Project Insight is the name of a new joint effort with Microsoft that will collect face imagery of volunteer users with ALS as they go about their business. In time that face data will be integrated with Microsoft's existing cognitive services, but also released freely so others can improve their own algorithms with it.
They aim to have a release in late 2021. If the time frame seems a little long, Microsoft's Mary Bellard, from the company's AI for Accessibility effort, pointed out that they're basically starting from scratch and getting it right is important.
"Research leads to insights, insights lead to models that engineers bring into products. But we have to have data to make it accurate enough to be in a product in the first place," she said. "The data will be shared — for sure this is not about making any one product better, it's about accelerating research around these complex opportunities. And that's work we don't want to do alone."
Another opportunity for improvement is in sourcing images from users who don't use an app the same way as most. Like the person with impaired vision or in a wheelchair mentioned above, there's a want of data from their perspective. There are two efforts aiming to address this.
Image Credits: ORBIT
One with City University of London is the expansion and eventual public release of the Object Recognition for Blind Image Training project, which is assembling a data set for everyday for identifying everyday objects — a can of pop, a keyring — using a smartphone camera. Unlike other data sets, though, this will be sourced entirely from blind users, meaning the algorithm will learn from the start to work with the kind of data it will be given later anyway.
Image Credits: Microsoft
The other is an expansion of VizWiz to better encompass this kind of data. The tool is used by people who need help right away in telling, say, whether a cup of yogurt is expired or if there's a car in the driveway. Microsoft worked with the app's creator, Danna Gurari, to improve the app's existing database of tens of thousands of images with associated questions and captions. They're also working to alert a user when their image is too dark or blurry to analyze or submit.
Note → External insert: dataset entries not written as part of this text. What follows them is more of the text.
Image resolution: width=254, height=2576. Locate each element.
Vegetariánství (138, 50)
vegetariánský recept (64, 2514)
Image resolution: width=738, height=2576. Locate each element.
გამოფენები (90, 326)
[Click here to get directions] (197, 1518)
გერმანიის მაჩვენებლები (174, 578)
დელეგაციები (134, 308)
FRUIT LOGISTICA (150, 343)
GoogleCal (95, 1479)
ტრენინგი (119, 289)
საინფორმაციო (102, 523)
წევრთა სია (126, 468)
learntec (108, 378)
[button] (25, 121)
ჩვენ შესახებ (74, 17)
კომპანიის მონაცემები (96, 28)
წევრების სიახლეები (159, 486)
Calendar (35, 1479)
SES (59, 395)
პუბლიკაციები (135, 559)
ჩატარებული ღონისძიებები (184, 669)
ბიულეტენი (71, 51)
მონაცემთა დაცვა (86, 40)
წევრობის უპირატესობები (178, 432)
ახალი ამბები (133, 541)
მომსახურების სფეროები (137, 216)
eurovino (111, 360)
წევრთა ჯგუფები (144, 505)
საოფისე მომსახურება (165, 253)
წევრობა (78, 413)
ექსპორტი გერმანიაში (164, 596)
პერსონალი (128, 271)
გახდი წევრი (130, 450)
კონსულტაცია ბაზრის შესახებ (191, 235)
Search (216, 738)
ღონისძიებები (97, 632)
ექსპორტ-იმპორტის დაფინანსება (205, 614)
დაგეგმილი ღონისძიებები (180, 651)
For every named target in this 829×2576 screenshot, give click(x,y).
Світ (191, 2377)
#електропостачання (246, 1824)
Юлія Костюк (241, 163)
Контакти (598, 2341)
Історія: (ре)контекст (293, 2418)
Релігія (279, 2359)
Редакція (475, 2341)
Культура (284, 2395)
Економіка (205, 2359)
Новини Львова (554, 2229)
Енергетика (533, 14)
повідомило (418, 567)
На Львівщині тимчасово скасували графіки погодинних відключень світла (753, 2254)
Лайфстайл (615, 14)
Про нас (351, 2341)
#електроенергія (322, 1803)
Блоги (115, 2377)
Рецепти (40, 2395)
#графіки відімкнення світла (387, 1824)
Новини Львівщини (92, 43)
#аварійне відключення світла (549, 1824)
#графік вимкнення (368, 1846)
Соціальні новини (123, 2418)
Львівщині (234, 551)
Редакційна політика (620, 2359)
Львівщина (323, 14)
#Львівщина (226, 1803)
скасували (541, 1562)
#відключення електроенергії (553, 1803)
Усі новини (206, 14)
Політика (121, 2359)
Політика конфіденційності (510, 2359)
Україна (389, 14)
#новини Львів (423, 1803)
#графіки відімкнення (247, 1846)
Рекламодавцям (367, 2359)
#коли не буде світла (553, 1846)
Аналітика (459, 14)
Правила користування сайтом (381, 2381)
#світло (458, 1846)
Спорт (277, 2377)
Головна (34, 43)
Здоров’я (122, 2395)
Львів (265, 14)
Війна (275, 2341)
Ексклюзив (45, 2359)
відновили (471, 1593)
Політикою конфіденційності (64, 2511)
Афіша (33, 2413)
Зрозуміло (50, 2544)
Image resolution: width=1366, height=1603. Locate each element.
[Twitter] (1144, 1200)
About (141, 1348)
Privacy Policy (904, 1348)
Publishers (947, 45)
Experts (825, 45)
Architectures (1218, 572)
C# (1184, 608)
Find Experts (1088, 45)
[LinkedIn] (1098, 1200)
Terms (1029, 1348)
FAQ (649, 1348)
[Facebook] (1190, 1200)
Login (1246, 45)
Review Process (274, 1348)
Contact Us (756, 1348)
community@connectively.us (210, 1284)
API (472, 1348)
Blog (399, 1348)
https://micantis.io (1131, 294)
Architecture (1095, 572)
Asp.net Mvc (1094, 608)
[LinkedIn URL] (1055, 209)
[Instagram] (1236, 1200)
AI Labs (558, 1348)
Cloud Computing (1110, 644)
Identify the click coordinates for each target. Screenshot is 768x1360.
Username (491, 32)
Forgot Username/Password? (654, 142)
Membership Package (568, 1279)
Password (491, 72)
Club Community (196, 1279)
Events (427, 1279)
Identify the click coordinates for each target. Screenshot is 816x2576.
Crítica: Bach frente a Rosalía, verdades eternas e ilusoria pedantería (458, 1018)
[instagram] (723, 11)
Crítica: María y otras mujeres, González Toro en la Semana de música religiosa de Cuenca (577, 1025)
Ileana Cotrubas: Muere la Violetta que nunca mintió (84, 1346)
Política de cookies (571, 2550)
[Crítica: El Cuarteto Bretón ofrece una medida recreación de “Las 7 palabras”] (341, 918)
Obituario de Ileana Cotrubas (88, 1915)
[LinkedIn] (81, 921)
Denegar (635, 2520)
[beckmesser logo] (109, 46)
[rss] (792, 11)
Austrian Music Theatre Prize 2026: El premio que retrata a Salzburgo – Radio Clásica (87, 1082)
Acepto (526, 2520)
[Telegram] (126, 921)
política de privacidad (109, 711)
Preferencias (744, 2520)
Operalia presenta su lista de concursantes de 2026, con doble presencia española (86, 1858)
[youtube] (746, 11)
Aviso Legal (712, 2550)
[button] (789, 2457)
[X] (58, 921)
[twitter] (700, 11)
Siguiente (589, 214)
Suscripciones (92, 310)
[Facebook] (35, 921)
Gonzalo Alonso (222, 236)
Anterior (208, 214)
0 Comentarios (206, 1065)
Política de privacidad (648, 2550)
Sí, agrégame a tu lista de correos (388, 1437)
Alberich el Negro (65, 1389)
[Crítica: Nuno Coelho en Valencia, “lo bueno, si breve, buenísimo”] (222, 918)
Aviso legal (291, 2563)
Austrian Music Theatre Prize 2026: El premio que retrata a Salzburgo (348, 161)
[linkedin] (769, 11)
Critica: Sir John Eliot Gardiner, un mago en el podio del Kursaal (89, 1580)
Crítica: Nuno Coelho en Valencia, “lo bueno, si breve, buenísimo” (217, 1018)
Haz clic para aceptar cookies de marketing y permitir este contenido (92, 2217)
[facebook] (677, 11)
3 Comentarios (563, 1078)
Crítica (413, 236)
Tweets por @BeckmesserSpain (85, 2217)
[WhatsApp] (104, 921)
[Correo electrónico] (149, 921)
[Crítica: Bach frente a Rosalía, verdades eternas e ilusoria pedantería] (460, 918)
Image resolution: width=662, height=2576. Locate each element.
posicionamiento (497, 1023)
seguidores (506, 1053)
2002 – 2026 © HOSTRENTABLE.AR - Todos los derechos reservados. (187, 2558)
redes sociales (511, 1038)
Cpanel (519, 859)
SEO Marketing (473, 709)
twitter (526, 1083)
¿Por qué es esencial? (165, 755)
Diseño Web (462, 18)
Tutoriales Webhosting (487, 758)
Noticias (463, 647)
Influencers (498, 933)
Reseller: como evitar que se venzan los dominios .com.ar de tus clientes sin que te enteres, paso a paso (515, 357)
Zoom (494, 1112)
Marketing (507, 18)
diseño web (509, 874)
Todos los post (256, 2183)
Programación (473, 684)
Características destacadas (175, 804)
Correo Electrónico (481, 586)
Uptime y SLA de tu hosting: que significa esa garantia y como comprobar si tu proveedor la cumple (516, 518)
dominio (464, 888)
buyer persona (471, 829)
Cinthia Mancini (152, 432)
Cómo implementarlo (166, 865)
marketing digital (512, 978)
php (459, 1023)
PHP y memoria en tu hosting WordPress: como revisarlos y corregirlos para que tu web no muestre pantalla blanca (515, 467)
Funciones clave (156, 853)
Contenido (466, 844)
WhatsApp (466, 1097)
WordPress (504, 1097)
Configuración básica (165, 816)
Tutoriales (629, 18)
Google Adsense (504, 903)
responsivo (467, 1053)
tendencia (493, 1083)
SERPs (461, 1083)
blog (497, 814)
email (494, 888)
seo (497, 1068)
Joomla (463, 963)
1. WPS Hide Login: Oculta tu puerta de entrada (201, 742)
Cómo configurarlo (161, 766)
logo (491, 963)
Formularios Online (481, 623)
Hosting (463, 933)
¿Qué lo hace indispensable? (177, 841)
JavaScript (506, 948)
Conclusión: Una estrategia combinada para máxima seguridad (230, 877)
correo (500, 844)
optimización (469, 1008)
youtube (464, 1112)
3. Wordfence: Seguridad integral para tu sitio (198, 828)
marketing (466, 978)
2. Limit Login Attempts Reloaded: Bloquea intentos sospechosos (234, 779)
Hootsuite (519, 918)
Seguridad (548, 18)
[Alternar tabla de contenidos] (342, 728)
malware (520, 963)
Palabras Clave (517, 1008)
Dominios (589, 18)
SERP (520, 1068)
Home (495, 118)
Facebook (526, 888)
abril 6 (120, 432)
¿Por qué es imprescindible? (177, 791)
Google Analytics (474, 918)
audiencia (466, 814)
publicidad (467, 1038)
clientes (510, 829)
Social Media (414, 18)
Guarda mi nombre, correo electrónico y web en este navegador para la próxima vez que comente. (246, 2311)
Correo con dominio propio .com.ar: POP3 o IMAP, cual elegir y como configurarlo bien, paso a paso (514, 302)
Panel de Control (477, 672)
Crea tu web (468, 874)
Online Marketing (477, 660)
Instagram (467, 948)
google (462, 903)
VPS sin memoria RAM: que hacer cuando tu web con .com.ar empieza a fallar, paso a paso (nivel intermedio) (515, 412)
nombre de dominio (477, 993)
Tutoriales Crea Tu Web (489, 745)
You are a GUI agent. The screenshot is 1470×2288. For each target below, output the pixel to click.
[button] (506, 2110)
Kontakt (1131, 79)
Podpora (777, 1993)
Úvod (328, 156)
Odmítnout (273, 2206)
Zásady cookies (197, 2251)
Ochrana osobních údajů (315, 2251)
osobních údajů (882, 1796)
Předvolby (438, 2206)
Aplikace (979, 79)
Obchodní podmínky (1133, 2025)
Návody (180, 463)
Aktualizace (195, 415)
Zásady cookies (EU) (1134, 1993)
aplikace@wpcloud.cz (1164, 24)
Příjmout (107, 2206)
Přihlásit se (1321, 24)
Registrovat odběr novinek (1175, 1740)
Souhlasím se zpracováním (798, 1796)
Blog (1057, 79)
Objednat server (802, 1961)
Inclusivity is complex because it's about people and systems that, perhaps without even realizing it, define "normal" and then don't work outside of those norms. If AI is going to be inclusive, "normal" needs to be redefined and that's going to take a lot of hard work. Until recently, people weren't even talking about it. But that's changing.
"This is stuff the ALS community wanted years ago," said Casey. "This is technology that exists — it's sitting on a shelf. Let's put it to use. When we talk about it, people will do more, and that's something the community needs as a whole."